◆ **Problem requirements**: Using the records below, transcribe word for word the stretch from the line that contains "Given: Choose the AMP platform option" through the line that contains "Viewport: 1024px width, 552px height.", both end lines included, and nothing else.

───── Available data ─────

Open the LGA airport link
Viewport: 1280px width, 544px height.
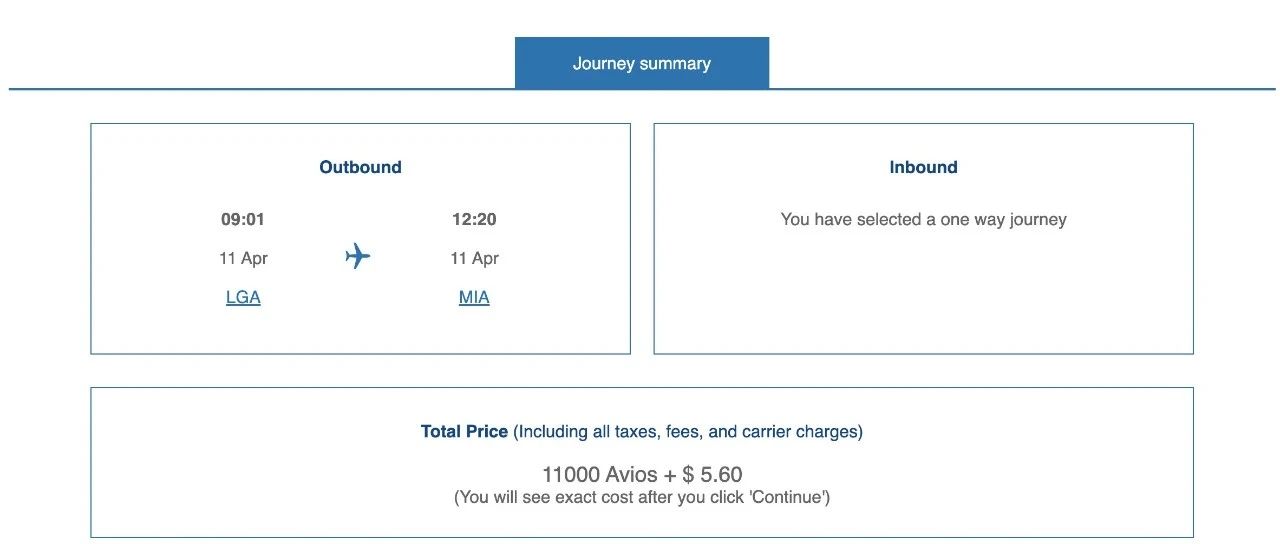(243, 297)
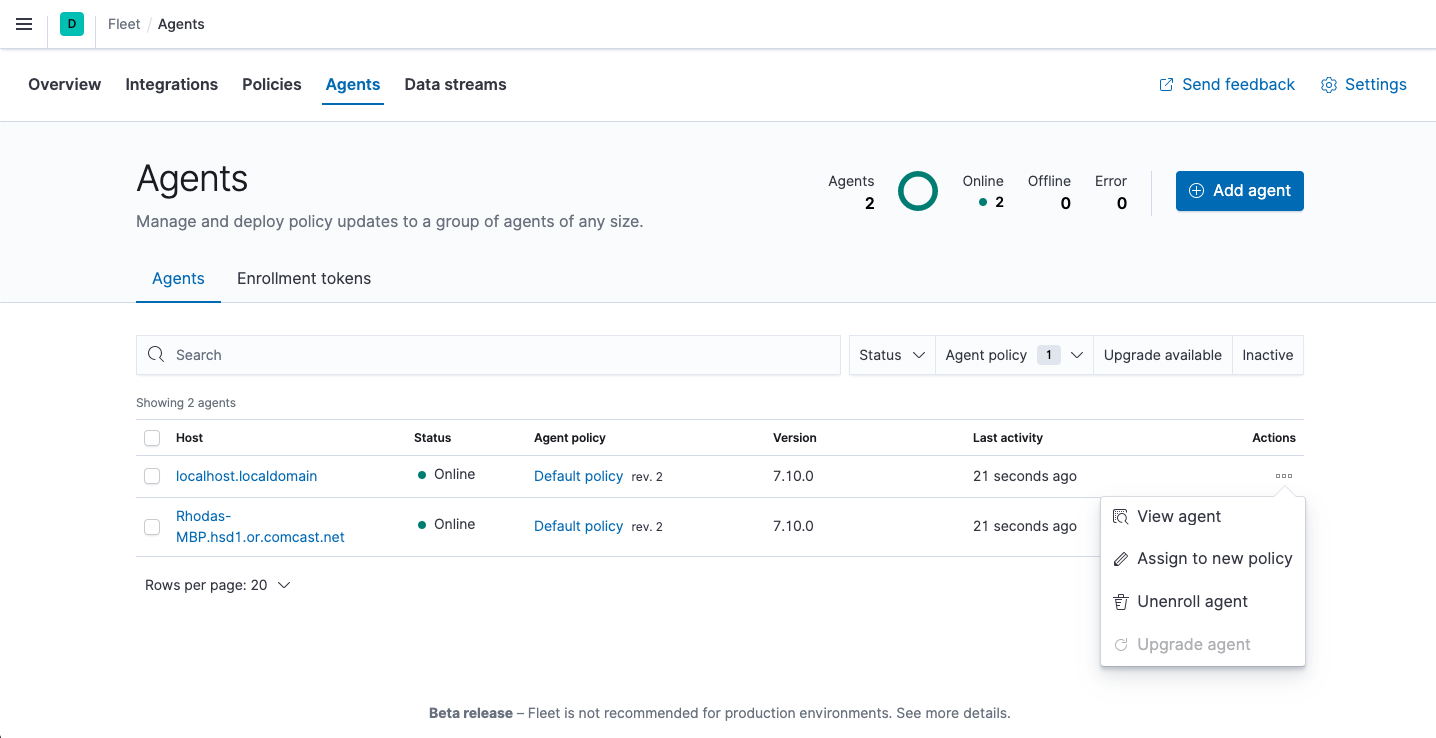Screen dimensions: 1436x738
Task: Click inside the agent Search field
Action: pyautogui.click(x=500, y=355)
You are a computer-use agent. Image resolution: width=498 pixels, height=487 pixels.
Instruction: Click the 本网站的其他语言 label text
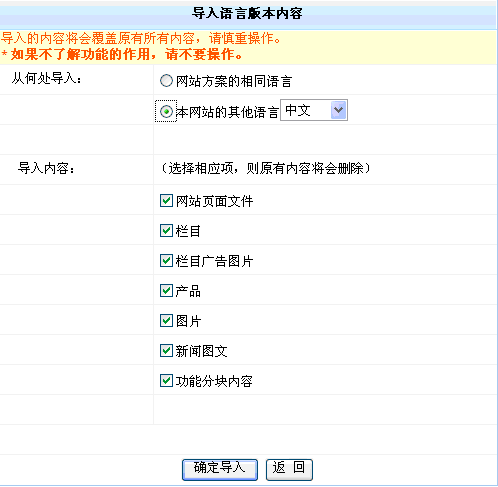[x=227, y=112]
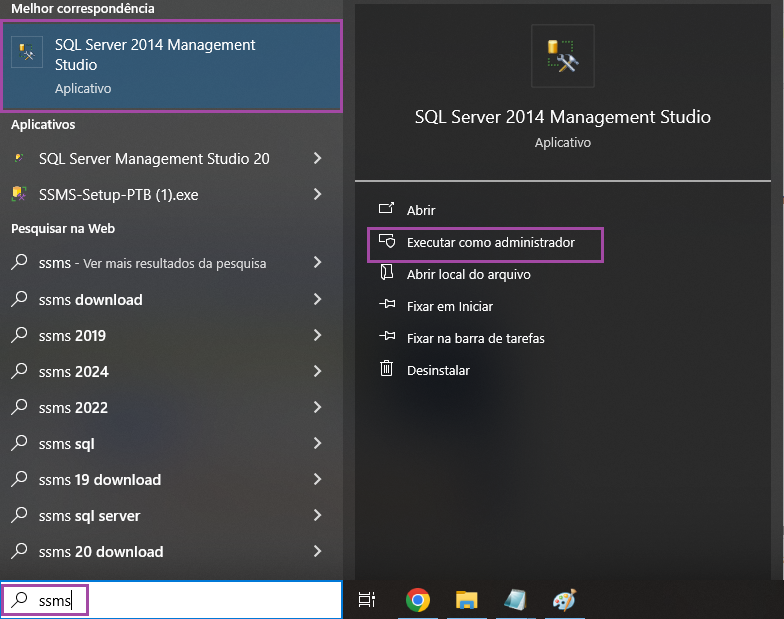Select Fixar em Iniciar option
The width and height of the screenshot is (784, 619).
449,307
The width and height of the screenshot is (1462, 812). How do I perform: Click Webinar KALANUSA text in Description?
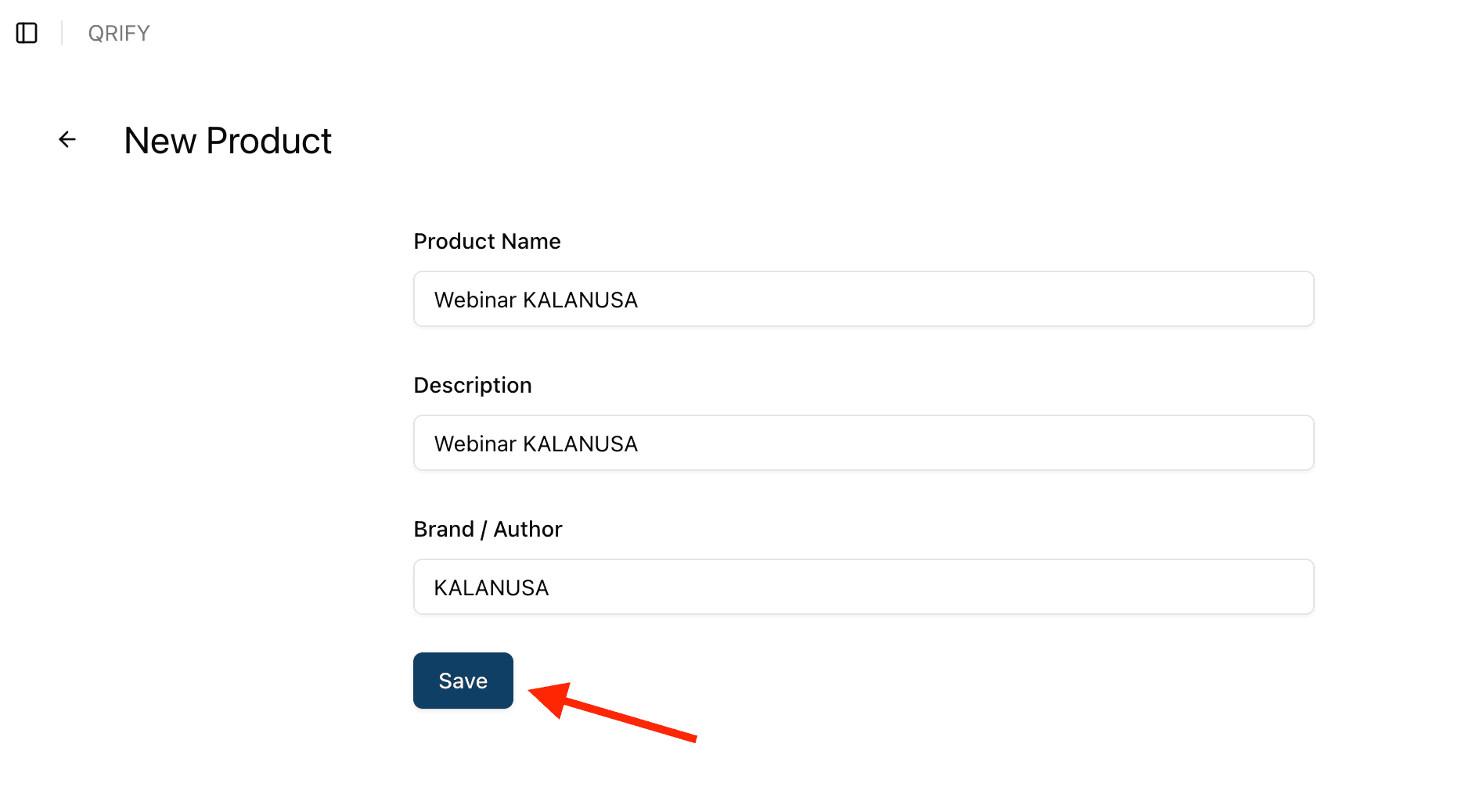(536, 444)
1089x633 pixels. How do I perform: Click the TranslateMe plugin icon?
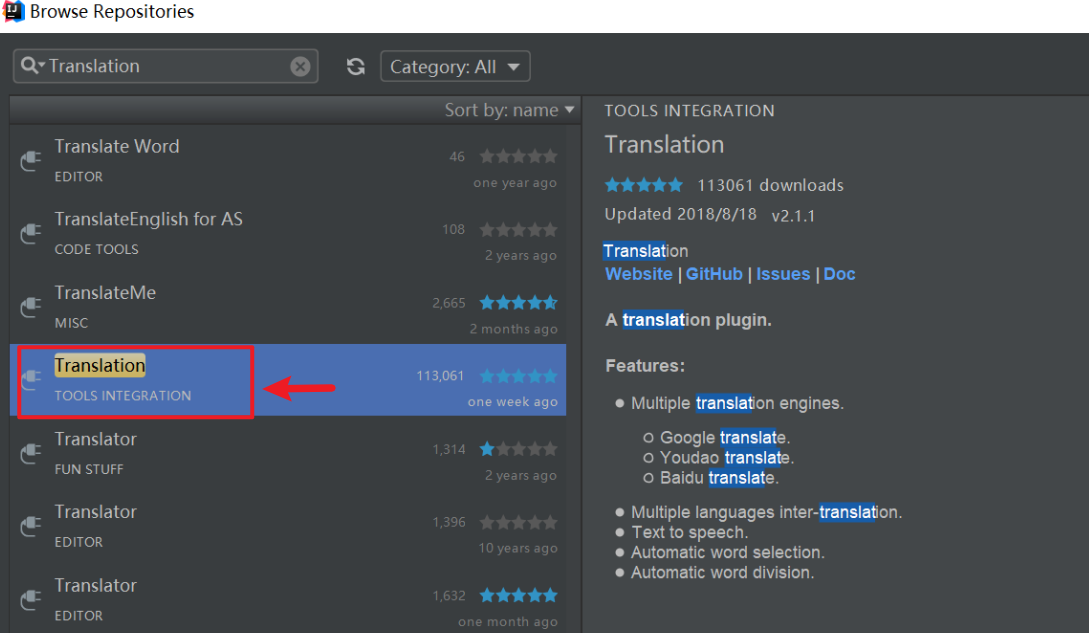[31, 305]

─────
───── Available data ─────

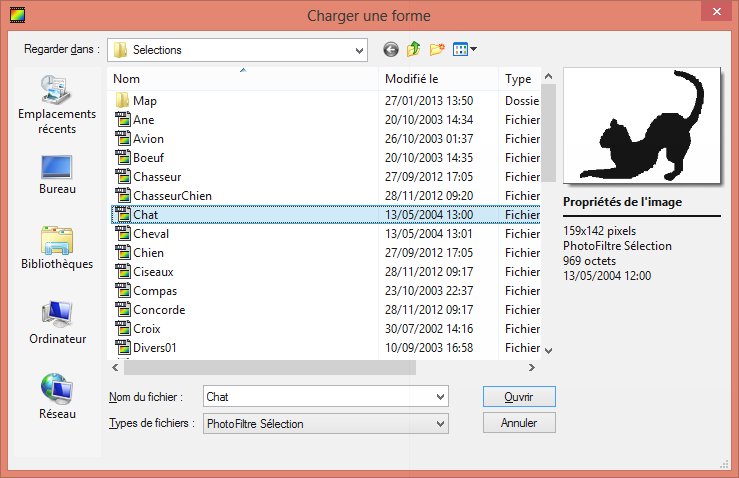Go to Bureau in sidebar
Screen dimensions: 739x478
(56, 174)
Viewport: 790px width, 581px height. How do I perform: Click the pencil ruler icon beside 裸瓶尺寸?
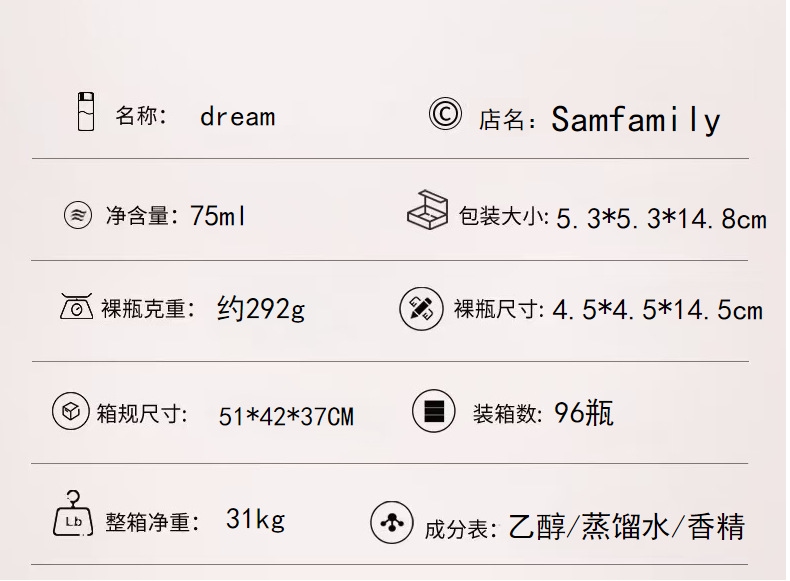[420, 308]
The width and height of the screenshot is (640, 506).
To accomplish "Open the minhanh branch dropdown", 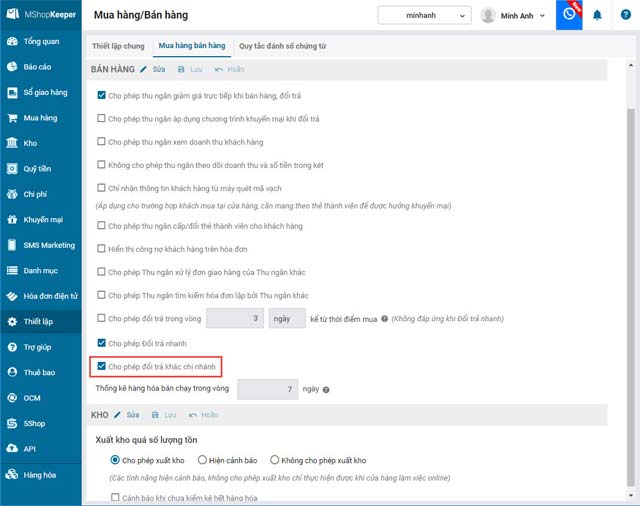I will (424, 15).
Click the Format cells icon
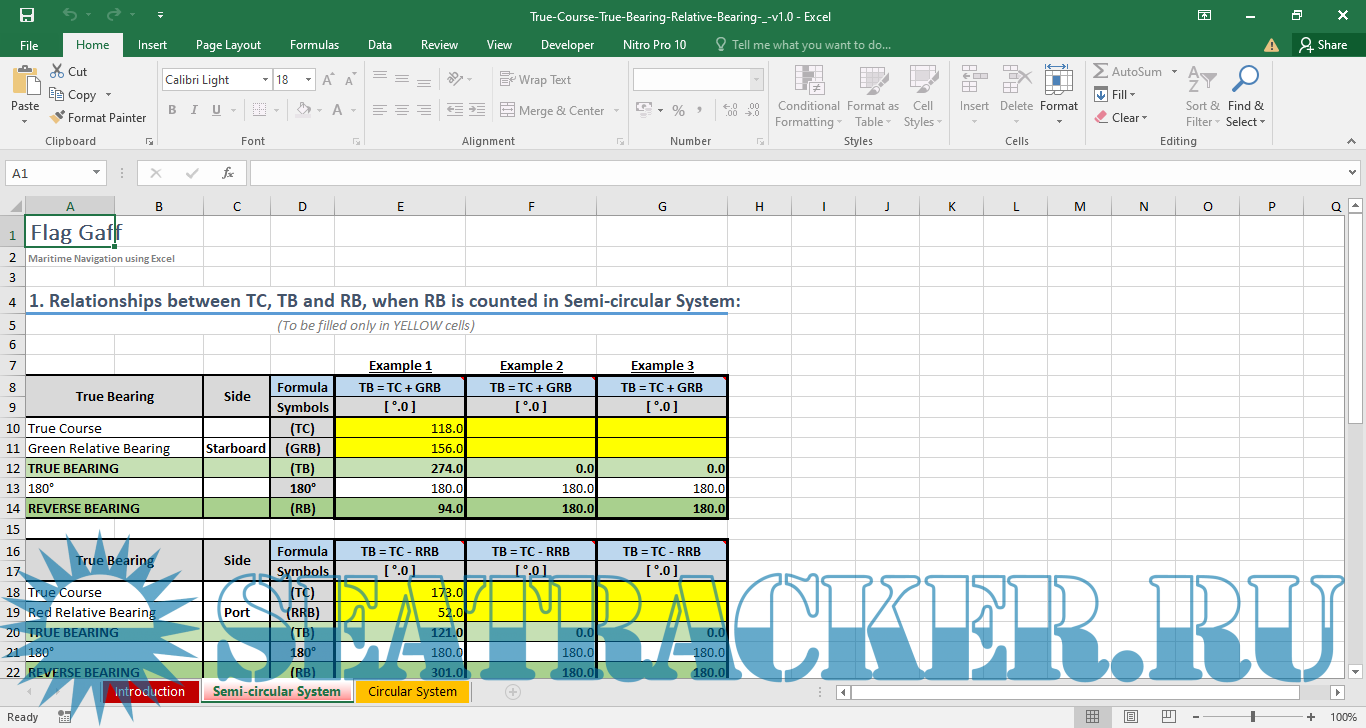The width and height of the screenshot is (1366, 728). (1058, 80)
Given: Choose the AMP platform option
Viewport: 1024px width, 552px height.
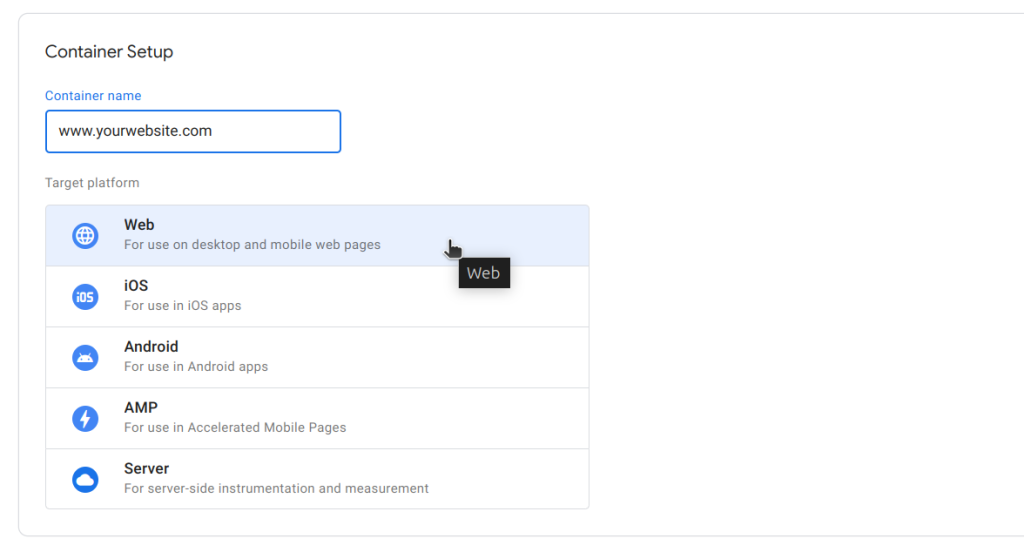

─────

◆ **Response box**:
Given: Choose the AMP platform option
Viewport: 1024px width, 552px height.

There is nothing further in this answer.